General Grant Information
Global Studies Foundation
Deadline: July 1, 2014
Excerpt from RFP: This grant is designed to encourage and support faculty travel abroad, as well as the integration of this international experience into courses or curriculum... We particularly encourage applications involving work, study, community service, or other collaborative efforts abroad, especially those centering on education and establishing international connections and exchanges.
Google Research Awards: Faculty Research Awards
Deadline:October 15, 2014
Excerpt from RFP: The company is committed to developing new technologies to help users find and use information. As part of that vision, the Research Awards program aims to identify and support world-class, full-time faculty pursuing research in areas of mutual interest. Applicants are asked to categorize their proposals into one of the following broad research areas of interest to the company: - Economics and market algorithms - Geo/maps - Human-computer interaction - Information retrieval, extraction, and organization (including semantic graphs) - Machine learning and data mining - Machine perception - Machine translation - Mobile - Natural language processing - Networking - Policy and standards - Privacy - Robotisc - Security - Social networks - Software engineering - Speech - Structured data and database management - Systems (hardware and software) Each funded project will be assigned a Google sponsor. The role of the sponsor is to support the project by discussing research directions, engaging with professors and students, and overseeing collaboration between the project team and Google.

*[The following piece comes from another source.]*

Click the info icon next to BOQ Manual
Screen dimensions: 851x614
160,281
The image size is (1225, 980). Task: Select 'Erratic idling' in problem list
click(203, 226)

National Science Foundation
Political Science Program
Deadline:August 15, 2014
Excerpt from RFP: The program supports scientific research that advances knowledge and understanding of citizenship, government, and politics. Research proposals are expected to be theoretically motivated, conceptually precise, methodologically rigorous, and empirically oriented. Substantive areas include, but are not limited to, American government and politics, comparative government and politics, international relations, political behavior, political economy, and political institutions. In recent years, program awards have supported research projects on bargaining processes; campaigns and elections, electoral choice, and electoral systems; citizen support in emerging and established democracies; democratization, political change, and regime transitions; domestic and international conflict; international political economy; party activism; and political psychology and political tolerance. The program also has supported research experiences for undergraduate students and infrastructural activities, including methodological innovations, in the discipline
Open Society Fellowship
Deadline: August 4, 2014
Excerpt from RFP: "The Open Society Fellowship accepts proposals from anywhere in the world. Applicants should possess a deep understanding of their chosen subject and a track record of professional accomplishment. Past and current fellows have included journalists, activists, academics, and practitioners in a variety of fields. Successful applicants will be eager to exploit the many resources offered by the Open Society Foundations and be prepared to engage constructively with our global network. Ideal fellows are specialists who can see beyond the parochialisms of their field and possess the tenacity to complete a project of exceptional merit....A fellowship project might identify a problem that has not previously been recognized, develop new policy ideas to address familiar problems, or offer a new advocacy strategy. Project themes should cut across at least two areas of interest to the Open Society Foundations. Among these are human rights, government transparency, access to information and to justice, and the promotion of civil society and social inclusion."
Sociological Initiatives Foundation
Deadline: August 15, 2014
Excerpt from RFP: "The Foundation was established to support research that furthers social change, including language learning and behavior and its intersection with social and policy questions. The Foundation specifically supports research that focuses on
- social policy;
- institutional and educational practices;
- legislative and regulatory changes;
- linguistic issues (e.g., literacy, language loss and maintenance, language policy, language and national security, bilingualism, language and gender, language and law, language disabilities, language and health, language and education, different language cultures); and
- development of community capacity and organization of previously unorganized groups.
The Foundation supports projects that address institutional rather than individual or behavioral change. It seeks to fund research and initiatives that provide insight into sociological and linguistic issues that may be useful to specific groups and or communities. The Foundation looks for projects that have an explicit research design and a concrete connection to public or community impact. It is not enough to just write a report or add a focus group to a social change project. The research should ideally build an organization or constituency's potential to expand public knowledge, impact policy, and create social change.
Preference is given to providing support in areas that tend to be underfunded and for projects of a size where a SIF grant can make a difference."